Fifth question: Where can we locate second-order inferences in Bayes’ theorem?
I address some of this above too. Noise and uncertainty are both integral parts of Bayes, and especially of empirical, hierarchical Bayes. There is no separate noise-‘monitor’, there is just learning of means and precisions all the way up the hierarchy. Changes in precisions are encoded and learned in hierarchical Bayes because Bayes without it won’t work in a world with state-dependent noise (its learning rule is inappropriate). If we compress everything into Bayes’ rule, I think we get that a low precision prediction error will give us a low likelihood. I don’t think the posterior (p(h|e)) comes into it, except of course in the shape of the ‘old’ posterior, which is todays’ prior.
Sixth question: Do you think experience takes the form of a probability distribution, like any other signal does in PEM? If not then what makes it special?

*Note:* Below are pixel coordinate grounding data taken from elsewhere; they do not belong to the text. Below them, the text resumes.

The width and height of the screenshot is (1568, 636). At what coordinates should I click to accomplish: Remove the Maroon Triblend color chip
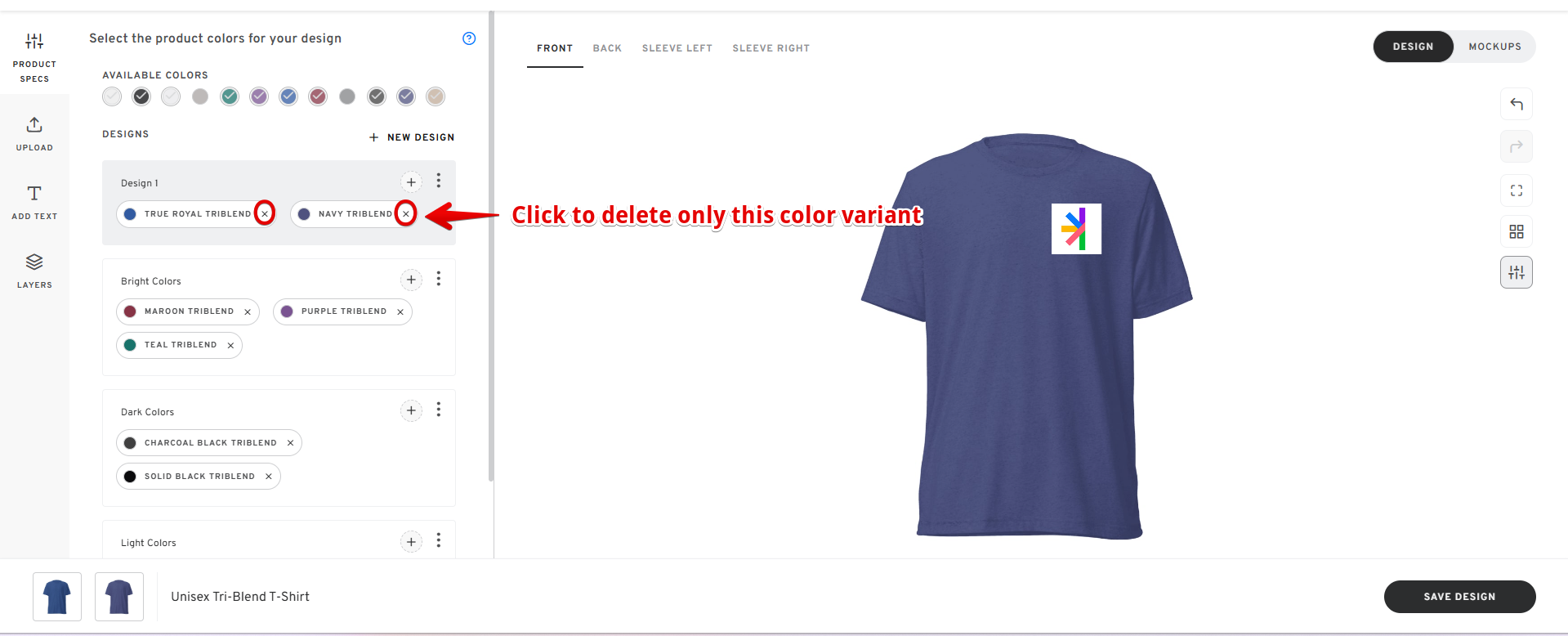pos(248,312)
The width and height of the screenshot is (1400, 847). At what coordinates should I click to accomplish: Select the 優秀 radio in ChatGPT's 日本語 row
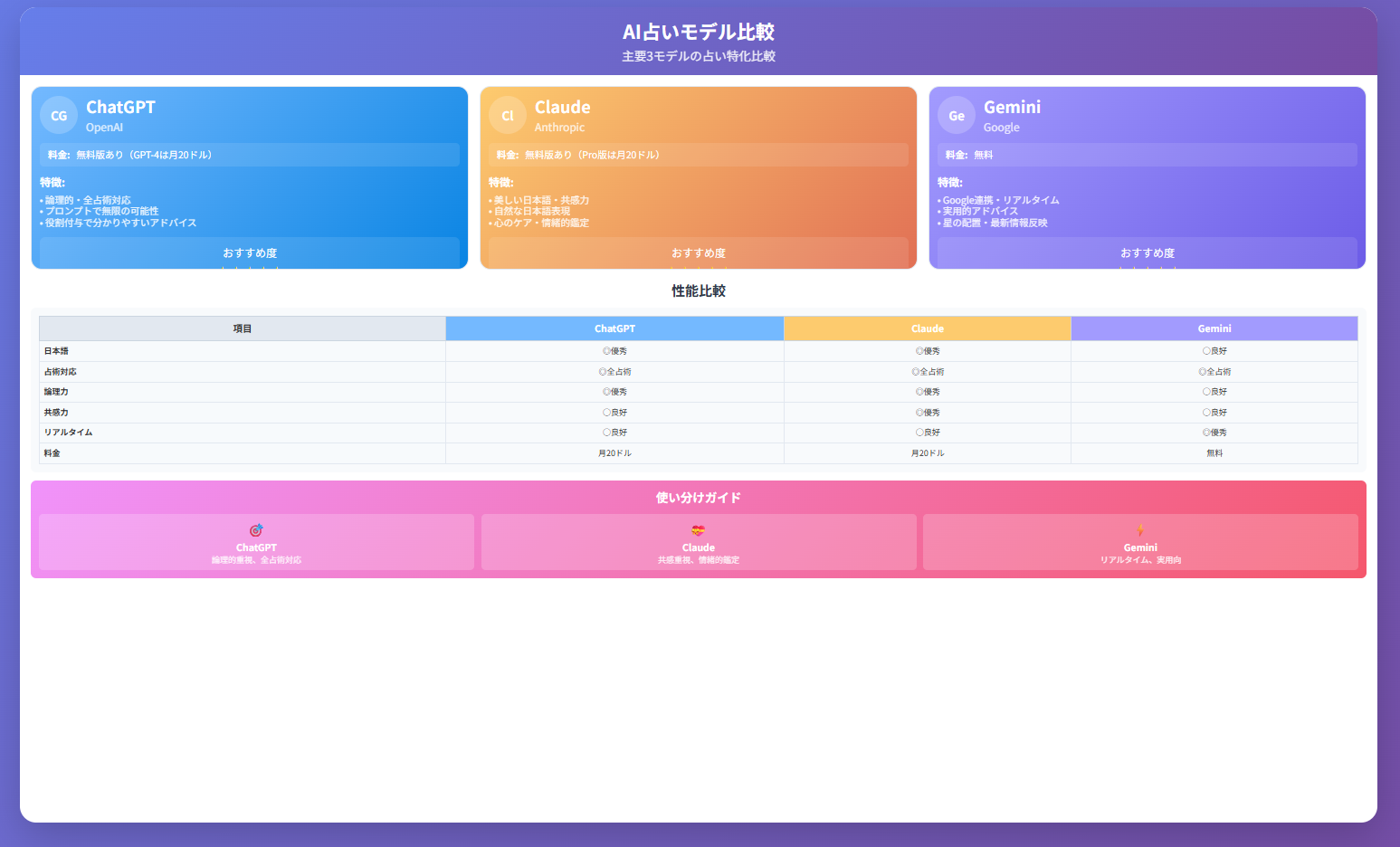605,350
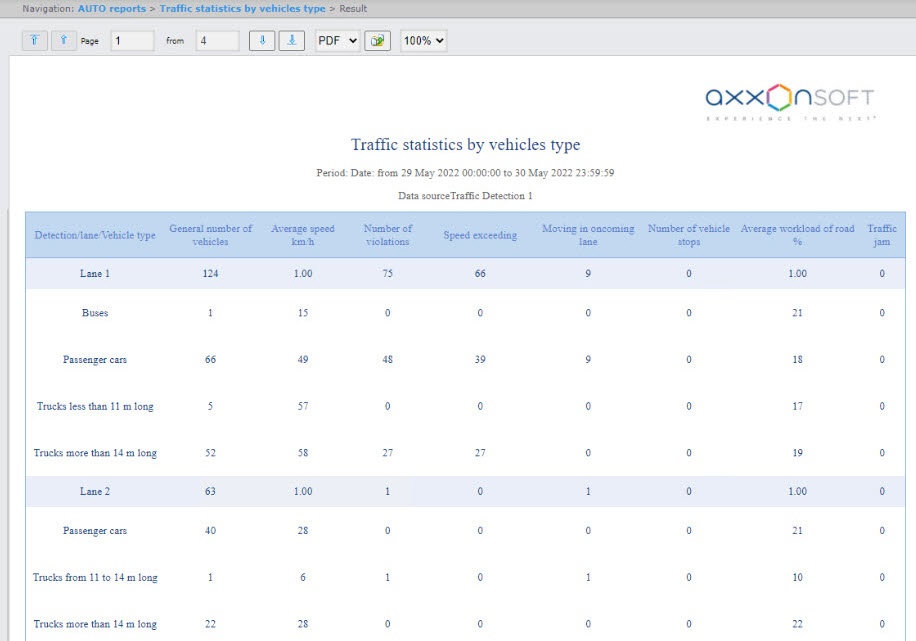Click the Speed exceeding column header
Screen dimensions: 916x641
[x=480, y=235]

There is probably more in this question than I am able to address here. (There are for example elements here of a nice question that Michael Madary asked of Clark, in Frontiers). One answer is that perception is driven often by precise prediction errors, which dampens down the presence of alternative possible experiences (action serves this kind of function, ‘deepening’ the selected hypothesis at the expense of others; hence without action there should be more of the sea of probability distributions, and there is some evidence of this in binocular rivalry when introspective reports are not required). When there is imprecision, perceptual inference begins to waver and becomes ambiguous (e.g., some phases of the rubber hand illusion). Another answer is that when one hypothesis wins, other hypotheses are ‘explained away’ (this is the classic example from Pearl of rain/sprinkler given wet grass): conditional on the new evidence E, Hi increases its probability and Hj decreases its, even though they were independent before the new evidence came in. This speaks to some kind of lateral reciprocal inhibition in the brain. A further answer is that the brain ‘cleans’ up its own hypotheses in the light of its assessment of noise (there are some comments on this at the end of Ch 5). None of these mechanisms relate to phenomenality, its all just more Bayes. I do speculate about phenomenality later, namely that selection of a content into consciousness happens when there is enough evidence for Hi for active inference to kick in and sensory consequences of Hi be generated, given action (ch 10).
I probably have not answered all the questions fully or satisfactorily here. The questions are really nice to think about however, and allow me to highlight the crucial role of precisions in the PEM framework.